II. L’adaptation des exigences formelles aux impératifs de l’économie numérique
A. La validation du formulaire électronique comme modalité d’expression formelle La Cour considère que l’exigence d’un accord signé n’implique pas nécessairement l’apposition d’une signature manuscrite ou numérisée sur un document papier ou électronique. Elle estime qu’il serait « excessif mais également inapproprié » d’exclure le remboursement par bon via un formulaire rempli sur le site internet du transporteur aérien. Cette soumission à un formalisme excessif risquerait d’alourdir inutilement la gestion administrative des remboursements et de retarder le paiement effectif au détriment des passagers. L’acceptation explicite, définitive et univoque d’un bon de voyage par l’envoi d’un formulaire en ligne suffit donc à caractériser l’accord prévu par le règlement. La portée de l’arrêt valide ainsi les pratiques numériques actuelles tout en encadrant strictement les interfaces utilisateurs pour éviter toute manipulation des choix du consommateur.

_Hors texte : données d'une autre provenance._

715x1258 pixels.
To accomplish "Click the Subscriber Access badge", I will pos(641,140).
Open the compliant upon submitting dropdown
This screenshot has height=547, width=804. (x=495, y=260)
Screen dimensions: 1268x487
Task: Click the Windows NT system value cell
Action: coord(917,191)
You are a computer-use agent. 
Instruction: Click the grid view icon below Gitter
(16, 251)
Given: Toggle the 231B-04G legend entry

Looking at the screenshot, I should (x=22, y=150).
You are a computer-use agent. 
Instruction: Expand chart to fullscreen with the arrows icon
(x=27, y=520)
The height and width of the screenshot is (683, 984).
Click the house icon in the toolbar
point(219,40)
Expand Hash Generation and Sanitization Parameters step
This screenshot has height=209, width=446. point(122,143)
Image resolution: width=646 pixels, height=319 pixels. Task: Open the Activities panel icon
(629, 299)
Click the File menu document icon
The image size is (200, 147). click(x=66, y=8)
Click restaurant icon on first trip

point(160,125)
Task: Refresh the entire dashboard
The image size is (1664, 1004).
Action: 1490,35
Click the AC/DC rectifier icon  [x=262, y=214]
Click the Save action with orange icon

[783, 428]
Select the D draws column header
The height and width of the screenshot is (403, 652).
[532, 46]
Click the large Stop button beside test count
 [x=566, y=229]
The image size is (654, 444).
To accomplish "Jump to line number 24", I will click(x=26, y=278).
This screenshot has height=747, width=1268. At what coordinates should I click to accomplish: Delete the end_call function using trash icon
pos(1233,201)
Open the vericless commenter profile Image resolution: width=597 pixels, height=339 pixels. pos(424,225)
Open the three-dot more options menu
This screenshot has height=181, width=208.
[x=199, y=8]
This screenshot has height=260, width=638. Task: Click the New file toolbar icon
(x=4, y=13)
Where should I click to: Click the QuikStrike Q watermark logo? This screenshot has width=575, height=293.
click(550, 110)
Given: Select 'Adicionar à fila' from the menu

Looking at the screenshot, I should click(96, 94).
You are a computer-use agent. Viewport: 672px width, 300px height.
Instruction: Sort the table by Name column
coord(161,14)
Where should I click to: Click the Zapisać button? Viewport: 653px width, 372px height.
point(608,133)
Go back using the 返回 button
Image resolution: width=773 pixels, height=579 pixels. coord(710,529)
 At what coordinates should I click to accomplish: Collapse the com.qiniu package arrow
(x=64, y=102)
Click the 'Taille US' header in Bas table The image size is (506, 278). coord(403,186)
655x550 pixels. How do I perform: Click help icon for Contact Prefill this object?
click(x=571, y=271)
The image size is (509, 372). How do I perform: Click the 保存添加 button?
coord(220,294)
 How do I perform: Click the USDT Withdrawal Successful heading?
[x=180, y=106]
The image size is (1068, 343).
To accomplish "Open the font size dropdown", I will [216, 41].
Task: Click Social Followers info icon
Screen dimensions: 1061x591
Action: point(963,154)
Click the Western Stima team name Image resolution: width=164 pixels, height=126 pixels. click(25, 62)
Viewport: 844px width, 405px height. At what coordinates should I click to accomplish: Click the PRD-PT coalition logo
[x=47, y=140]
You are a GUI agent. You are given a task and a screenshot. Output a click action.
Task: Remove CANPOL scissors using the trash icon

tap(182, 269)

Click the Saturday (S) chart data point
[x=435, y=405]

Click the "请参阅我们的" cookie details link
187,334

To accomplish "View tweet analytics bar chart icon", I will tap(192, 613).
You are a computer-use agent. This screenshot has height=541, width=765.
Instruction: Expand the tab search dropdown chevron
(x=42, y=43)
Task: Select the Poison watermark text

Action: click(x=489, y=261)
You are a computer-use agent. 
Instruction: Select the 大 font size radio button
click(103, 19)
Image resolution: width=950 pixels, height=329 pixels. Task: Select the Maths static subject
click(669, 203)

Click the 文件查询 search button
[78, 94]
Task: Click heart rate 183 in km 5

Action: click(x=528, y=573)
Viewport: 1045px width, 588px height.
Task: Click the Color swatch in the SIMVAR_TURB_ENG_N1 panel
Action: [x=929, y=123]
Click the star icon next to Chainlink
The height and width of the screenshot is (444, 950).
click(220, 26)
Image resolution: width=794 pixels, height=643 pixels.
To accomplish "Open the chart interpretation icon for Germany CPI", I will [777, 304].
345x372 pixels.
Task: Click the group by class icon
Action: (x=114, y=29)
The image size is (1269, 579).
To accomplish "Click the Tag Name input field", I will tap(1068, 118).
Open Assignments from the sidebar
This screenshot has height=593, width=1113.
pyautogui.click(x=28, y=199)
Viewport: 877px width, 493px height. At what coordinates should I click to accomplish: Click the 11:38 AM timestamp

B. Le renforcement de l’obligation de loyauté dans le processus d’information Le transporteur doit fournir des informations claires, complètes et loyales sans soumettre le remboursement monétaire à des étapes supplémentaires dissuasives pour le passager lésé. La Cour interdit de présenter les options de remboursement de manière ambiguë ou dans une langue que le passager ne peut pas raisonnablement maîtriser parfaitement. Toute procédure visant à « renverser le rapport entre les deux modalités de remboursement » au profit du bon de voyage est jugée contraire aux objectifs du règlement. L’arrêt souligne que la loyauté de l’information constitue le rempart essentiel contre les pratiques commerciales cherchant à restreindre indûment les droits fondamentaux des passagers aériens. Cette décision impose aux compagnies aériennes de repenser leurs interfaces numériques pour garantir une égalité de traitement entre le remboursement pécuniaire et le bon. Ainsi, la protection du consentement numérique devient le nouveau standard de référence pour apprécier la légalité des remboursements dans le secteur des transports aériens.